Stored data:
= Beginning of Section =

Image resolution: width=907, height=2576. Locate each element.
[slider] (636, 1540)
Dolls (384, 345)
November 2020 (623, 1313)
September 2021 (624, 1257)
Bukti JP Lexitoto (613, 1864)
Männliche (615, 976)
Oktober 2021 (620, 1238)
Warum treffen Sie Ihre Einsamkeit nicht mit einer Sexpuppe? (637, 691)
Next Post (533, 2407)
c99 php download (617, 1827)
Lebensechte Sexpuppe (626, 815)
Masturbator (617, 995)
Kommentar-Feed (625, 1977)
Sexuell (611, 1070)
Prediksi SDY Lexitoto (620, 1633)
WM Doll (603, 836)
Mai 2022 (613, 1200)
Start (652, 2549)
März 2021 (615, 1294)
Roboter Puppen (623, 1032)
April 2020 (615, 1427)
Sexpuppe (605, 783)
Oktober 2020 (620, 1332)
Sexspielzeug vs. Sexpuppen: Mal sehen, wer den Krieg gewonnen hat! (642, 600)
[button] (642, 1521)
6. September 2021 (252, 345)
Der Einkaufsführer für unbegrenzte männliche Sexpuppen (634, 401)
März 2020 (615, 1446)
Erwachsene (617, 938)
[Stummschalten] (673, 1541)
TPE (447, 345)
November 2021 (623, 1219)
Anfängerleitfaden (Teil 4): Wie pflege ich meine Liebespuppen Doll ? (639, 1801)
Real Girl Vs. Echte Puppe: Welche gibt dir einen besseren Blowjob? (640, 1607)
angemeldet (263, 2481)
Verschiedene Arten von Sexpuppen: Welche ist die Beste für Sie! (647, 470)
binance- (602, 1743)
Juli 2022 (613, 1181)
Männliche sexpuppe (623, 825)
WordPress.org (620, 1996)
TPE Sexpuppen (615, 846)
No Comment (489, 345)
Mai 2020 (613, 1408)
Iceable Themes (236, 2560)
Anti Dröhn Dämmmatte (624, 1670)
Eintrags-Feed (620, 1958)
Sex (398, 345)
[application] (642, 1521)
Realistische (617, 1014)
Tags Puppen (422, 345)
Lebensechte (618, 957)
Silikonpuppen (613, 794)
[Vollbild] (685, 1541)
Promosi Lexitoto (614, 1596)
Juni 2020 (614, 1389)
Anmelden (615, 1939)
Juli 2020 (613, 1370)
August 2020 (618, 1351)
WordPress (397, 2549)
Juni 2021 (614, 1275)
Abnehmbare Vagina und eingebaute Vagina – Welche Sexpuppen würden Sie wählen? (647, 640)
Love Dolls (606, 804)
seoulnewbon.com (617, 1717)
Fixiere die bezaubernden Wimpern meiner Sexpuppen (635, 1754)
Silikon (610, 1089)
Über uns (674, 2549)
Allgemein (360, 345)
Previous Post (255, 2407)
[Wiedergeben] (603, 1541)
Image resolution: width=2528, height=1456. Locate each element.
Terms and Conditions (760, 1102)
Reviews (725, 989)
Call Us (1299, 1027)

= End of Section =

All lines above that contain the word "Lebensechte" are to be copied.

Lebensechte Sexpuppe (626, 815)
Lebensechte (618, 957)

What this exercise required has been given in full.